WHAT YOU ARE ASKED TO DO
Print the whole listing, character for character.

MATERIAL SHOWN
*** Block opens ***
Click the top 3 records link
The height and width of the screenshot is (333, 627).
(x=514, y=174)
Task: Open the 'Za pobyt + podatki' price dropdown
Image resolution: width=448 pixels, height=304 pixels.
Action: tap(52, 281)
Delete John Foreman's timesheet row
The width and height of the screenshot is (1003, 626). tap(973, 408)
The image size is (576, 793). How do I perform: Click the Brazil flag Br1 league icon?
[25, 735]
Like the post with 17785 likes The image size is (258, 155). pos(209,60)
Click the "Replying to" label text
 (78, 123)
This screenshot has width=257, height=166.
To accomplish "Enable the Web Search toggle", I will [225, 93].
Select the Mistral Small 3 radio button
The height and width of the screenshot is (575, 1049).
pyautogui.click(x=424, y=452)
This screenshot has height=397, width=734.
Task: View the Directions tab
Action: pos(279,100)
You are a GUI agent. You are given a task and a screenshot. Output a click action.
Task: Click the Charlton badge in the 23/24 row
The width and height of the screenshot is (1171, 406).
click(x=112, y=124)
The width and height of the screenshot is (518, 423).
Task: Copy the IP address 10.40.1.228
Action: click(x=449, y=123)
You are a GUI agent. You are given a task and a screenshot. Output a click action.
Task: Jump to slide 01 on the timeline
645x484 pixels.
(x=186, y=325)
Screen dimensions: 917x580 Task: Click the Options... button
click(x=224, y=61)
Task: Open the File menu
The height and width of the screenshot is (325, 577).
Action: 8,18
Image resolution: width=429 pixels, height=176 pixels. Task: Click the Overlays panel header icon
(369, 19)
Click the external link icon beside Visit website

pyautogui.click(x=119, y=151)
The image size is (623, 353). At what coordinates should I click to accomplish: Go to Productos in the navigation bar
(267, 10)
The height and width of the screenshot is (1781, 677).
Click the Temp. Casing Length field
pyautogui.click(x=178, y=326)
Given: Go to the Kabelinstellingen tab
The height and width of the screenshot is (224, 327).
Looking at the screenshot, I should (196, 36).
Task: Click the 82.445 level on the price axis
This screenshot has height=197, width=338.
*** Block closes ***
WRITTEN SOLUTION
Click the top 3 records link
The height and width of the screenshot is (333, 627).
(x=514, y=174)
Task: Open the 'Za pobyt + podatki' price dropdown
Image resolution: width=448 pixels, height=304 pixels.
Action: tap(52, 281)
Delete John Foreman's timesheet row
The width and height of the screenshot is (1003, 626). tap(973, 408)
The image size is (576, 793). How do I perform: Click the Brazil flag Br1 league icon?
[25, 735]
Like the post with 17785 likes The image size is (258, 155). pos(209,60)
Click the "Replying to" label text
 (78, 123)
This screenshot has width=257, height=166.
To accomplish "Enable the Web Search toggle", I will [225, 93].
Select the Mistral Small 3 radio button
The height and width of the screenshot is (575, 1049).
pyautogui.click(x=424, y=452)
This screenshot has height=397, width=734.
Task: View the Directions tab
Action: pos(279,100)
You are a GUI agent. You are given a task and a screenshot. Output a click action.
Task: Click the Charlton badge in the 23/24 row
The width and height of the screenshot is (1171, 406).
click(x=112, y=124)
The width and height of the screenshot is (518, 423).
Task: Copy the IP address 10.40.1.228
Action: click(x=449, y=123)
You are a GUI agent. You are given a task and a screenshot. Output a click action.
Task: Jump to slide 01 on the timeline
645x484 pixels.
(x=186, y=325)
Screen dimensions: 917x580 Task: Click the Options... button
click(x=224, y=61)
Task: Open the File menu
The height and width of the screenshot is (325, 577).
Action: 8,18
Image resolution: width=429 pixels, height=176 pixels. Task: Click the Overlays panel header icon
(369, 19)
Click the external link icon beside Visit website

pyautogui.click(x=119, y=151)
The image size is (623, 353). At what coordinates should I click to accomplish: Go to Productos in the navigation bar
(267, 10)
The height and width of the screenshot is (1781, 677).
Click the Temp. Casing Length field
pyautogui.click(x=178, y=326)
Given: Go to the Kabelinstellingen tab
The height and width of the screenshot is (224, 327).
Looking at the screenshot, I should (196, 36).
Task: Click the 82.445 level on the price axis
This screenshot has height=197, width=338.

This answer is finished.